> What you should do:
Exactly as written, return the entries below, minus any pictures.

----- Extracted records -----

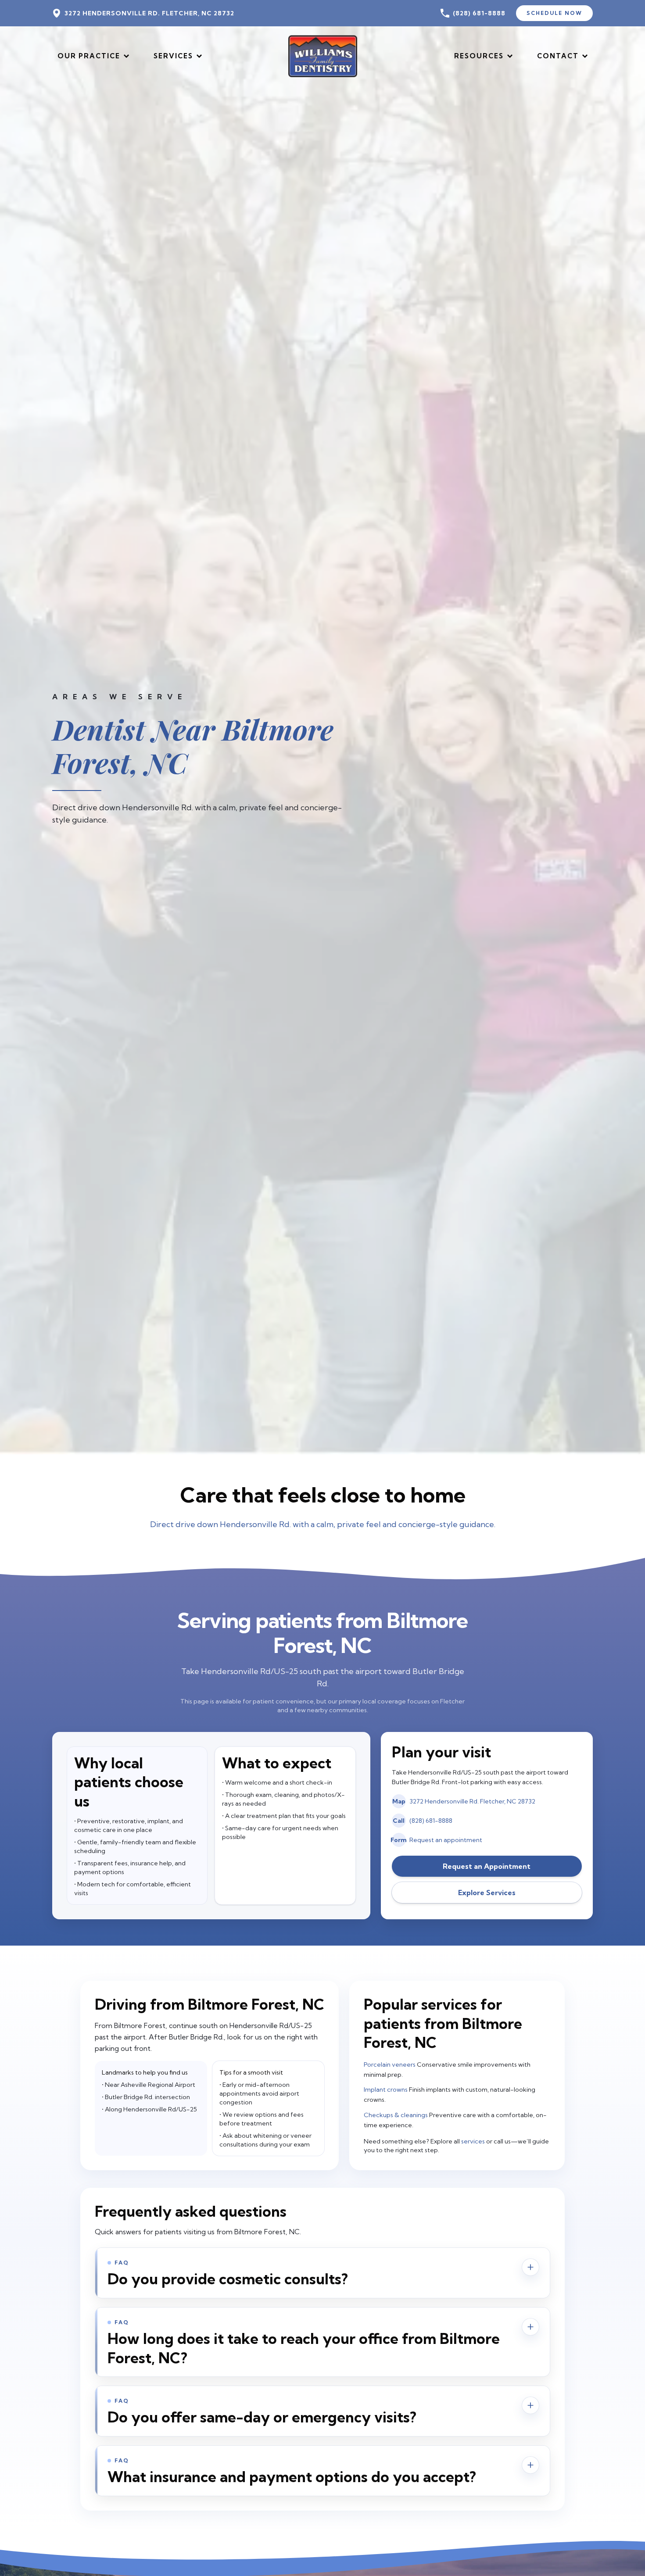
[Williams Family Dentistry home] (322, 56)
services (473, 2141)
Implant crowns (386, 2089)
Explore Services (487, 1892)
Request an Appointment (486, 1866)
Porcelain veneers (390, 2064)
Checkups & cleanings (396, 2115)
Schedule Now (554, 13)
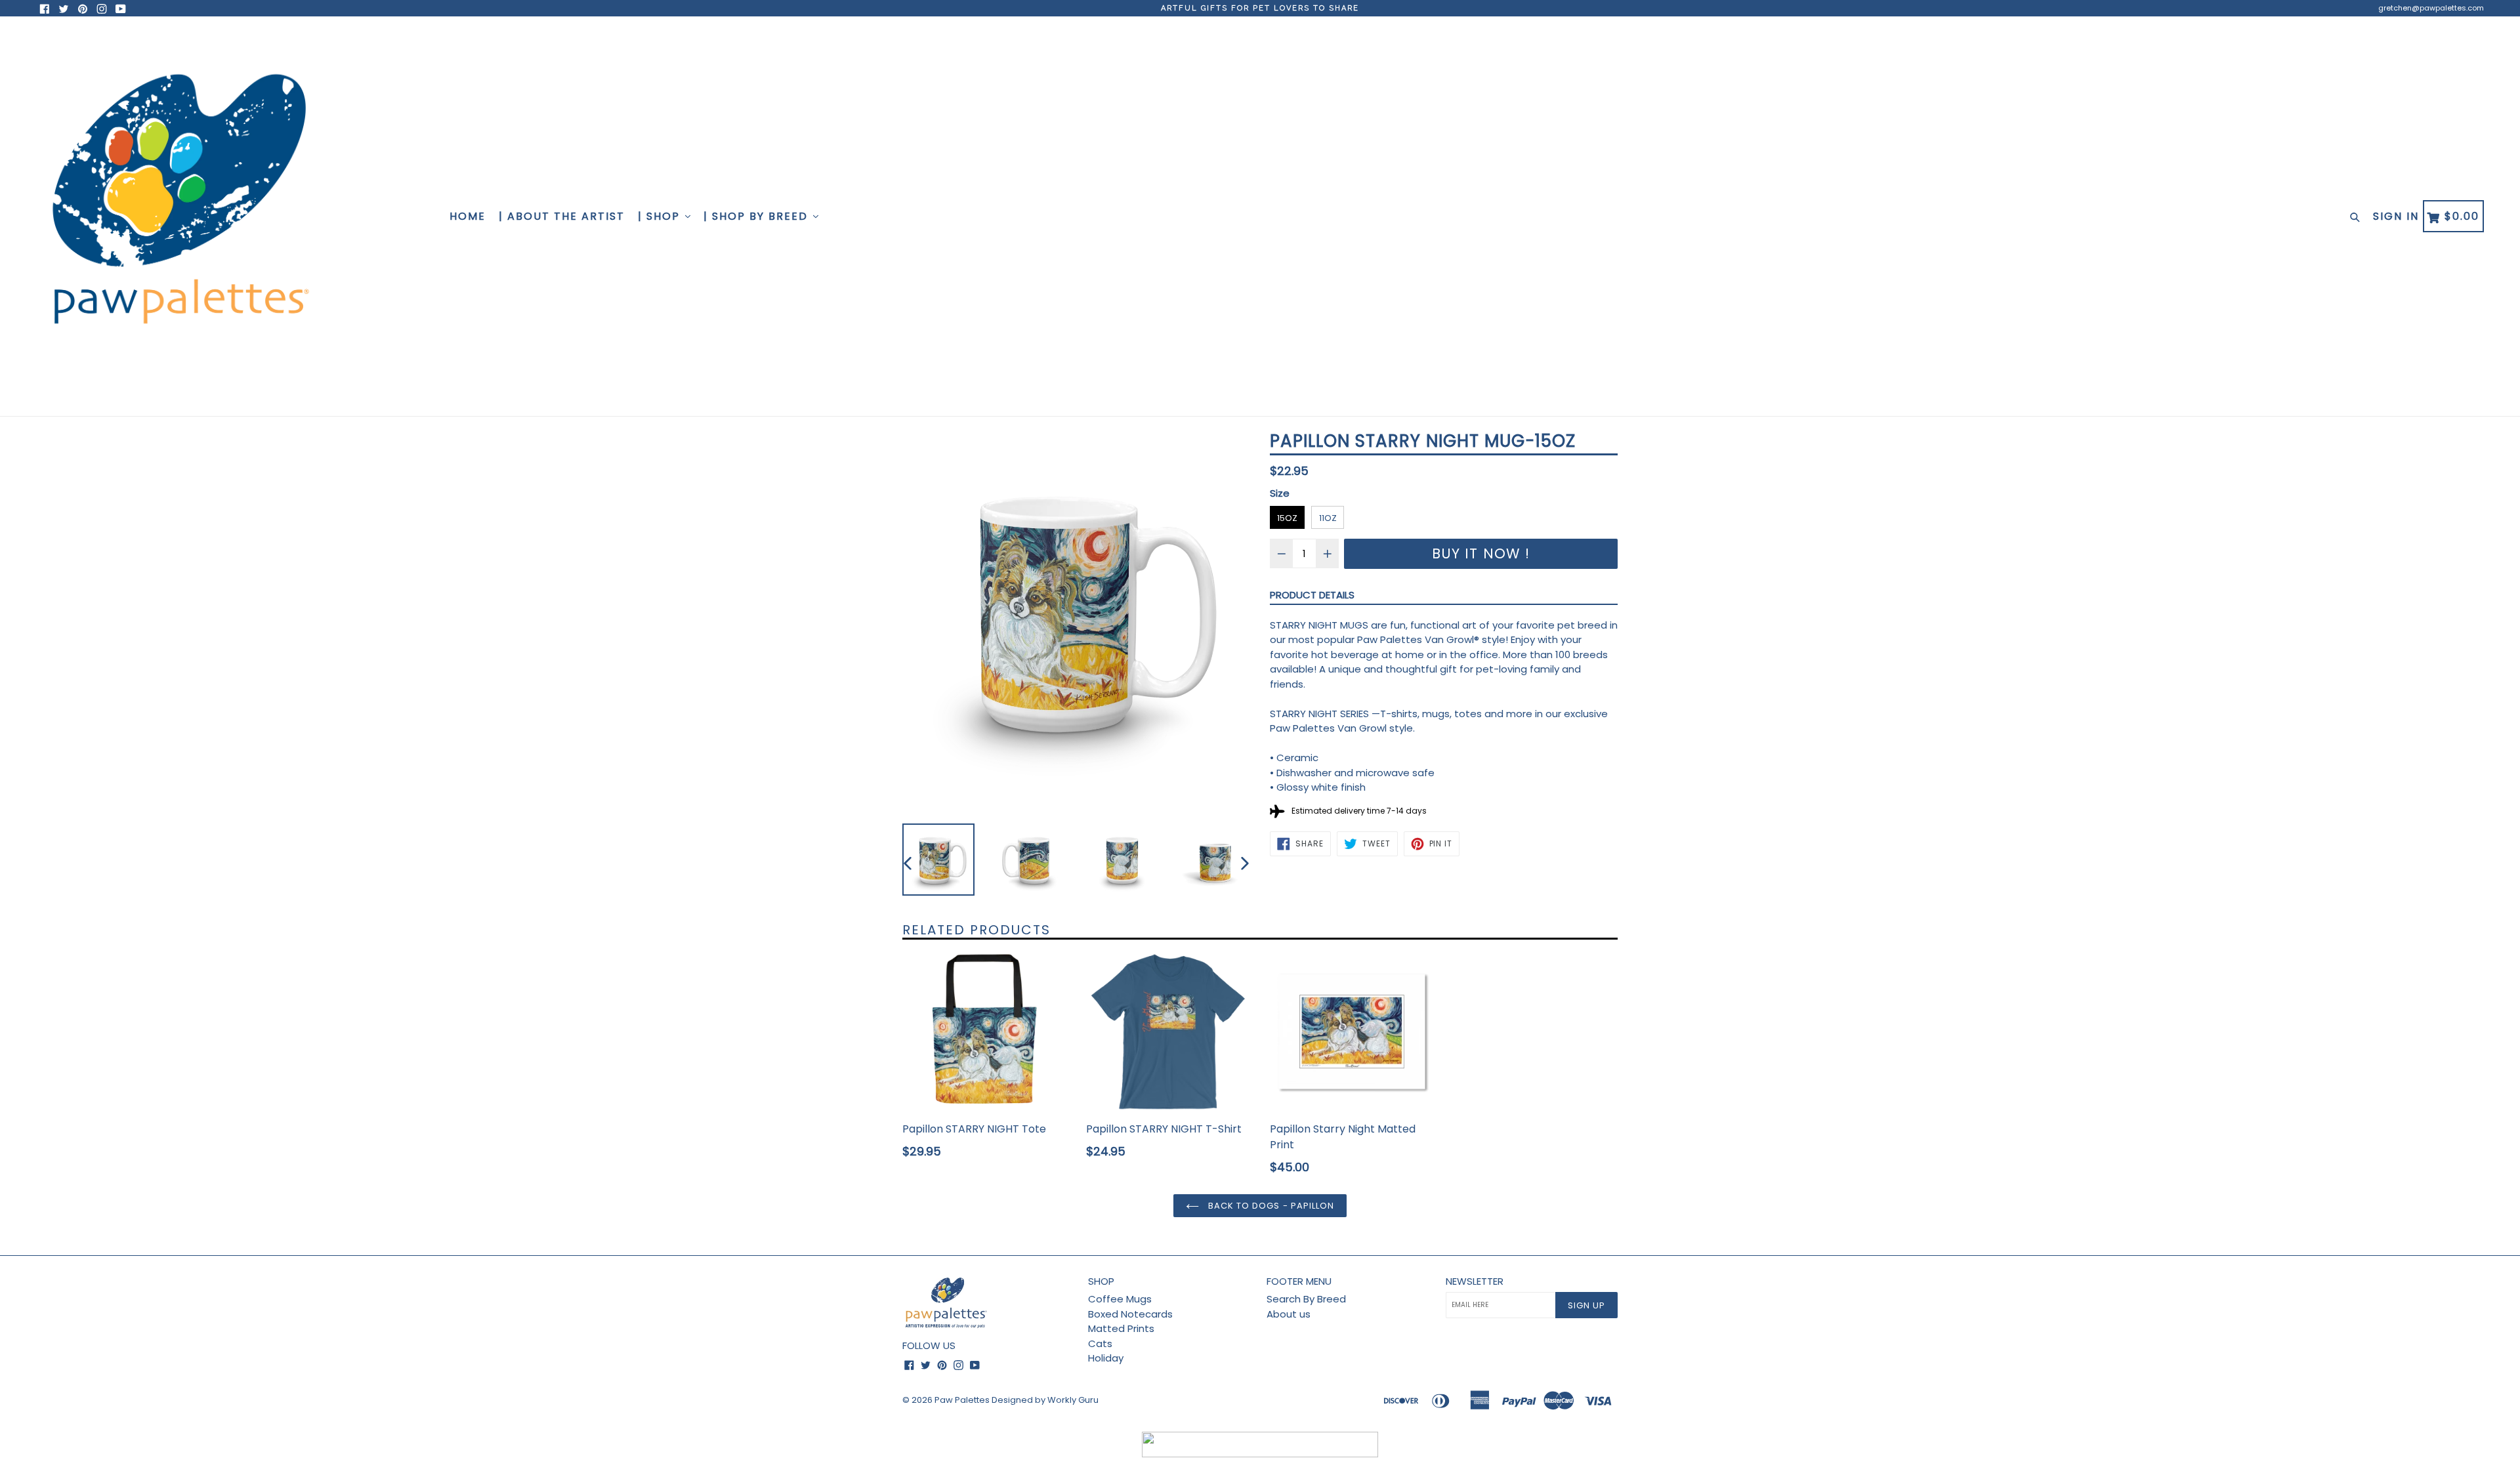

-----

> Answer section:
[Williams Family Dentistry home] (322, 56)
services (473, 2141)
Implant crowns (386, 2089)
Explore Services (487, 1892)
Request an Appointment (486, 1866)
Porcelain veneers (390, 2064)
Checkups & cleanings (396, 2115)
Schedule Now (554, 13)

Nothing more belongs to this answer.